Despite Denials, Blackwater Still Working for U.S.

Reports that Blackwater is out of the government’s private-security game have been greatly exaggerated. A consigliere to the company’s new owners tells Danger Room that not only does the controversial firm still hold security contracts with the State Department, it has every intention of seeking more. In October, Danger Room reported that U.S. Training Center, […]

Reports that Blackwater is out of the government's private-security game have been greatly exaggerated. A consigliere to the company's new owners tells Danger Room that not only does the controversial firm still hold security contracts with the State Department, it has every intention of seeking more.

In October, Danger Room reported that U.S. Training Center, a division of the renamed "Xe Services," had won part of State's $10-billion Worldwide Protective Services contract to guard diplomats. U.S. Training Center formed a partnership with Kaseman, another security firm, called International Development Solutions, to bid on the contract. But last week, an anonymous State Department official told Danger Room pal Jeff Stein of the Washington Post that the firm "no longer had a relationship with Xe."

Untrue, says Harry Clark, an adviser to USTC Holdings, the group of investors that purchased Xe from founder Erik Prince last month. "U.S. Training Center is a subsidiary of Xe Services.

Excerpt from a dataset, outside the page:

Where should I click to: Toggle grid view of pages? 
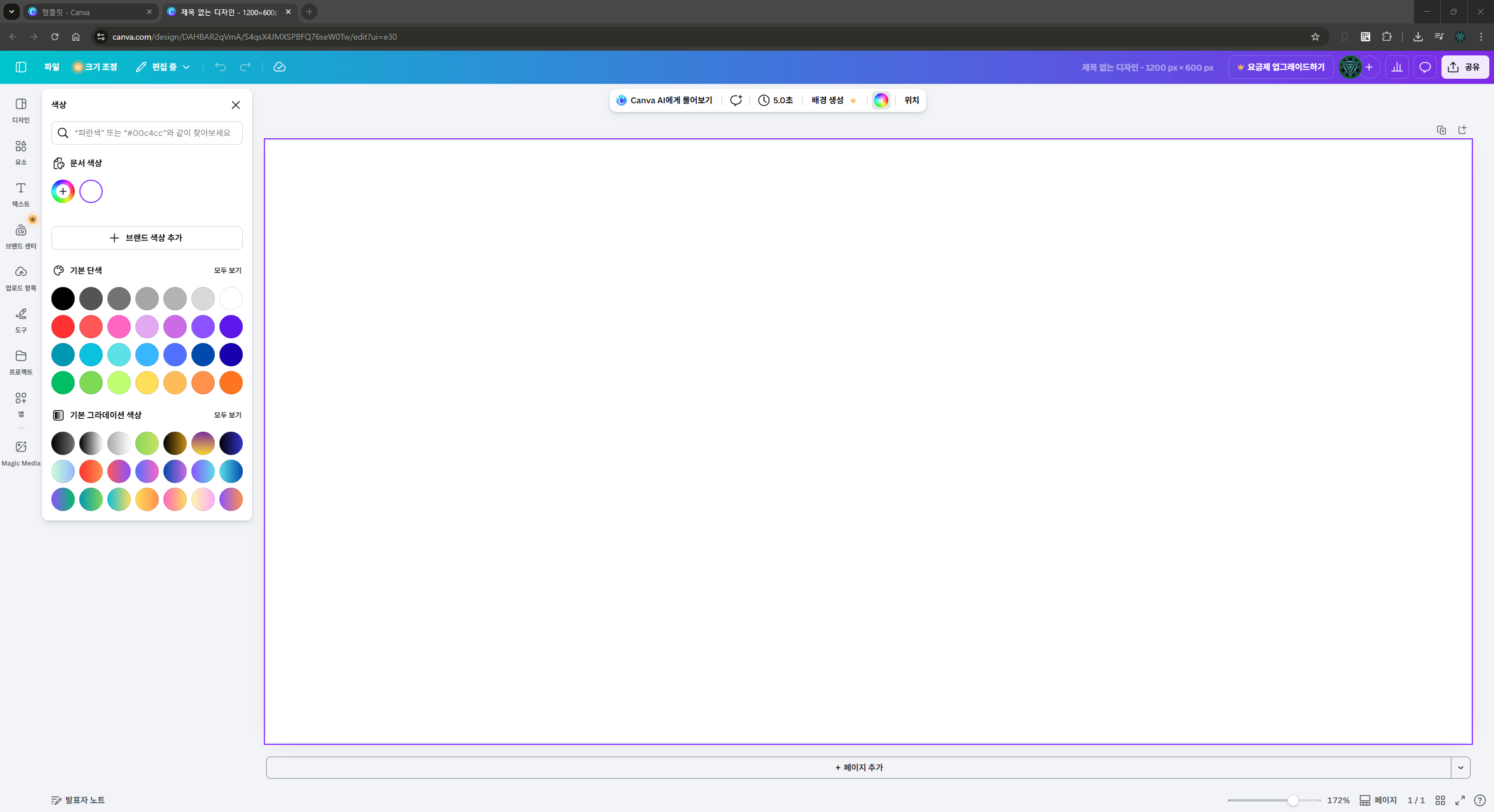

Still," Clark says. Any future security services Xe provides to State will be conducted through International Development Solutions, in which USTC is a "minority partner."

First up -- as Stein was the first to report -- International Development Solutions will guard the U.S. consulate in Jerusalem, part of a Worldwide Protective Services deal worth up to $84 million. It includes providing "protective security in the West Bank," says State Department spokesman Andy Laine.

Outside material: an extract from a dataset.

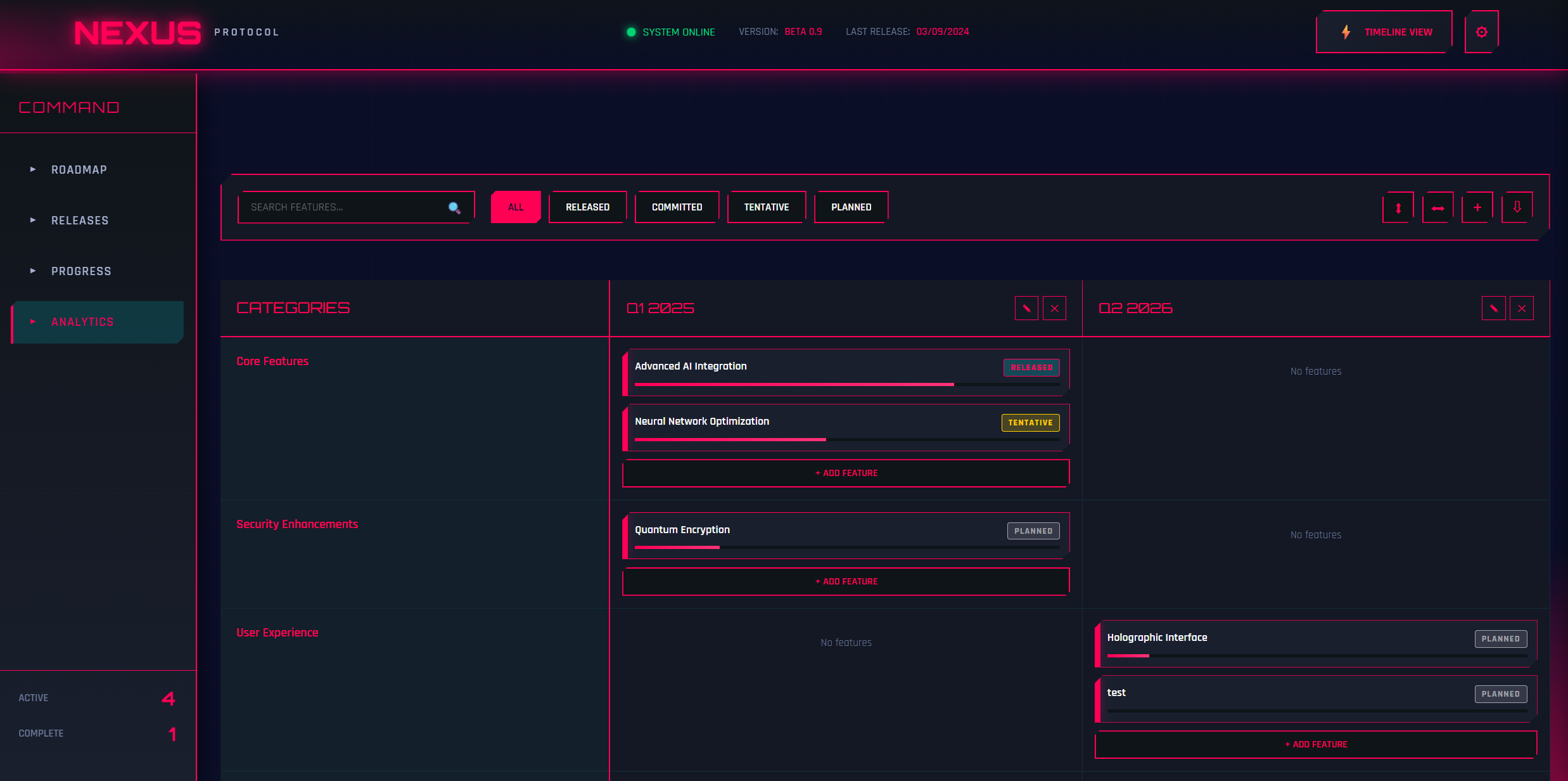Image resolution: width=1568 pixels, height=781 pixels.
Task: Click Advanced AI Integration progress bar
Action: pyautogui.click(x=846, y=384)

That's the first opportunity for the revamped Xe to demonstrate that its guards are no longer the sort of people that open fire on civilians, take drugs or carry unauthorized firearms -- part of the rationale for selling the company off.

That's a case Xe 2.0 wants to make. The new ownership is "committed to being the best-in-class in security services," in Clark's words. Don't think for a second Xe isn't going to keep pitching the government on its guard services, even as it also emphasizes its training packages for law enforcement. "USTC will pursue training and security services contracts as [Xe] did before," Clark says.

While the $84 million Jerusalem contract is a boon, just a week after USTC Holdings bought Xe, the company was dealt a loss when the Army opted to hire DynCorp for a $1.04 billion contract to train Afghan cops. Still, Xe got a $100 million deal to guard CIA bases in Afghanistan last year, and Clark said that the new owners retain "95 percent" of Xe's pre-sale government contracts. He declined to specify which ones the firm no longer retains.

Next up for Xe: finding a new CEO and building an independent board and appointing an external-compliance officer, all of whom will chart the company's future. Could this be the end of an era when lawmakers accuse Xe of setting up front companies to win government contracts? Clark said to expect the firm to be more open and transparent "than when Erik Prince was in charge." We'll be watching.